++++ Raw data ++++

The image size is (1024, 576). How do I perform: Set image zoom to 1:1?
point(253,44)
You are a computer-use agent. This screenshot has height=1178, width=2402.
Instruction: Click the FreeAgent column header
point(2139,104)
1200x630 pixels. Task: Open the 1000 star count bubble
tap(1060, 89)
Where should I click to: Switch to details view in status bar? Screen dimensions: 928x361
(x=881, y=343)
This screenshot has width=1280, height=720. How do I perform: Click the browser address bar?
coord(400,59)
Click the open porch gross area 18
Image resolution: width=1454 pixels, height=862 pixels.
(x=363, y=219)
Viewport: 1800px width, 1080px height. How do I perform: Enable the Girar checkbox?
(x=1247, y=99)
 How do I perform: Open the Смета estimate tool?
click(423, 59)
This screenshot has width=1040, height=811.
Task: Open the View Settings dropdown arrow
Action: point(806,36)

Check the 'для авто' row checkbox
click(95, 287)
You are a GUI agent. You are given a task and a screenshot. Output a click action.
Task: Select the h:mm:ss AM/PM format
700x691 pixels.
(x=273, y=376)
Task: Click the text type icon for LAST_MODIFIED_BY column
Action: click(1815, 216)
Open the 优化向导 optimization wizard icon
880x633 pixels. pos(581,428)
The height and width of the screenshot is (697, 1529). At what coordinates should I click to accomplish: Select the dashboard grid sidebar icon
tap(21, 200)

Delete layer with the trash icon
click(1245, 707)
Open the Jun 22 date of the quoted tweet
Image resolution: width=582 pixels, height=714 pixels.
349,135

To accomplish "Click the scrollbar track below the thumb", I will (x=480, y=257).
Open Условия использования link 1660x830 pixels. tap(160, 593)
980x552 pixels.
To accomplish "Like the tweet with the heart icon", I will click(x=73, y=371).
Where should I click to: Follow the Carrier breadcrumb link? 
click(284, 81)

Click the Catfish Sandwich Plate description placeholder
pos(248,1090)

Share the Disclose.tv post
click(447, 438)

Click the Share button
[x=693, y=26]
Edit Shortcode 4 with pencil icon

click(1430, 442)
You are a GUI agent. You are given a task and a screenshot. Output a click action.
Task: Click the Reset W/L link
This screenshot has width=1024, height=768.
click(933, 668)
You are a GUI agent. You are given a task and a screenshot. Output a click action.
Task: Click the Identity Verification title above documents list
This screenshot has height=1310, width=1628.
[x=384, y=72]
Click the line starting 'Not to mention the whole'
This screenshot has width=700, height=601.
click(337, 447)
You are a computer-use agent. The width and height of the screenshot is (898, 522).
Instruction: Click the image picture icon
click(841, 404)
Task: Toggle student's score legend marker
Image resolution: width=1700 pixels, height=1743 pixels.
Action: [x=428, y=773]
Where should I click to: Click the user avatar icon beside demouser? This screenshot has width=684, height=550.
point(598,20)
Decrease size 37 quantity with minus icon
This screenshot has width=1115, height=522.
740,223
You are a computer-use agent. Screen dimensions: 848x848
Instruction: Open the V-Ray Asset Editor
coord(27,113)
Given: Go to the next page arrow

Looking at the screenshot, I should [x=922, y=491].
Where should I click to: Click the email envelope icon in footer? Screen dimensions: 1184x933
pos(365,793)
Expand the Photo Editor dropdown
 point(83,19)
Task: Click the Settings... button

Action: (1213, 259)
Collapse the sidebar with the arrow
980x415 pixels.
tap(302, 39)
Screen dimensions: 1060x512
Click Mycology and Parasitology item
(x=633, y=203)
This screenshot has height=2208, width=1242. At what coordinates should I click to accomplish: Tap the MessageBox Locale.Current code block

++++

Referring to the material above, set down exactly the lines between the line with "Delete layer with the trash icon" and the line with "980x552 pixels.", inclusive, and no other lines.

#### Result of the exercise
Delete layer with the trash icon
click(1245, 707)
Open the Jun 22 date of the quoted tweet
Image resolution: width=582 pixels, height=714 pixels.
349,135

To accomplish "Click the scrollbar track below the thumb", I will (x=480, y=257).
Open Условия использования link 1660x830 pixels. tap(160, 593)
980x552 pixels.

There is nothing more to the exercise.